Os palestinos não sairão de sua terra e jamais abandonarão o sonho de se libertar da ocupação israelense. Os mísseis, os massacres matam inocentes, destroem casas, mas não conseguirão matar a alma do povo indígena que luta pela sua liberdade. O sangue derramado em Gaza hoje vai manchar para sempre a imagem de Israel, já considerando Estado pária e sinônimo de brutalidade. Israel comete todos seus crimes em nome dos judeus do mundo.

É hora de as comunidades judaicas se rebelarem contra os crimes de Israel e levantarem sua voz, sob pena de serem coniventes e contribuírem com a profecia do filósofo judeu Moshe Menuhim, que previu que Israel é o túmulo do Judaísmo.

Resistir à ocupação por todos os meios disponíveis é direito humano essencial, garantido pelo Direito Internacional e é direito dos palestinos resistirem e lutarem pelo seu pão, chão e liberdade. Tentar manter a ocupação é a causa da violência da região. Sem intervenção urgente da comunidade internacional, os crimes de guerra de Israel continuarão e a paz será utopia.

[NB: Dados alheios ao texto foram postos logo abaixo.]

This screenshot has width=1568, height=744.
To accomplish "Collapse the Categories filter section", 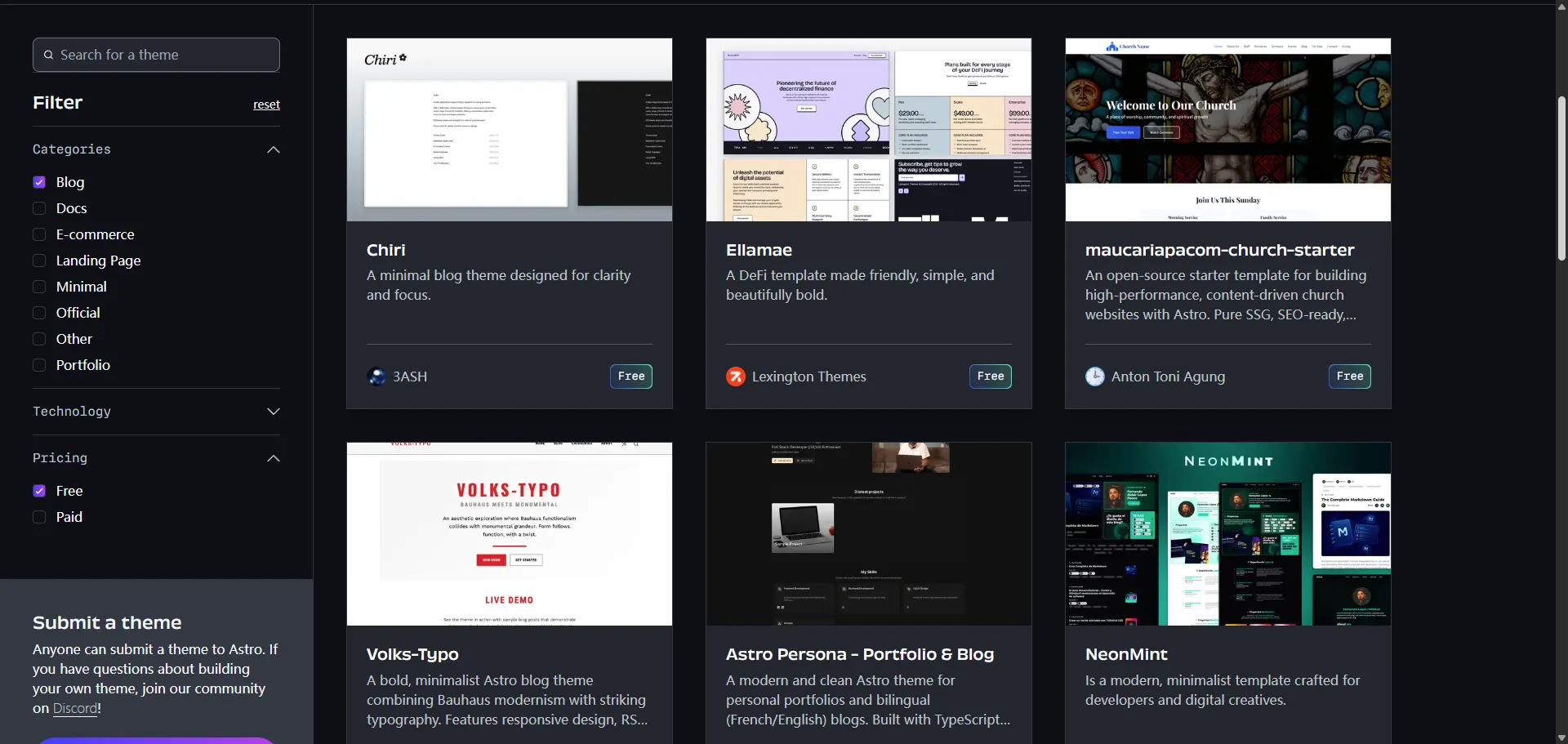I will click(x=274, y=149).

Não é preciso ser pró-palestino para condenar as atrocidades cometidas por Israel em Gaza. Todos os que amam a paz e a Justiça, independentemente a quem se destina, devem se levantar contra os crimes de Israel e os criminosos de guerra devem ser julgados. O Estado que histórica e reiteradamente comete tais crimes, deve ser banido da família das nações civilizadas.

Gaza resistirá e o sonho palestino será realizado. Viva Gaza! Viva a Palestina livre!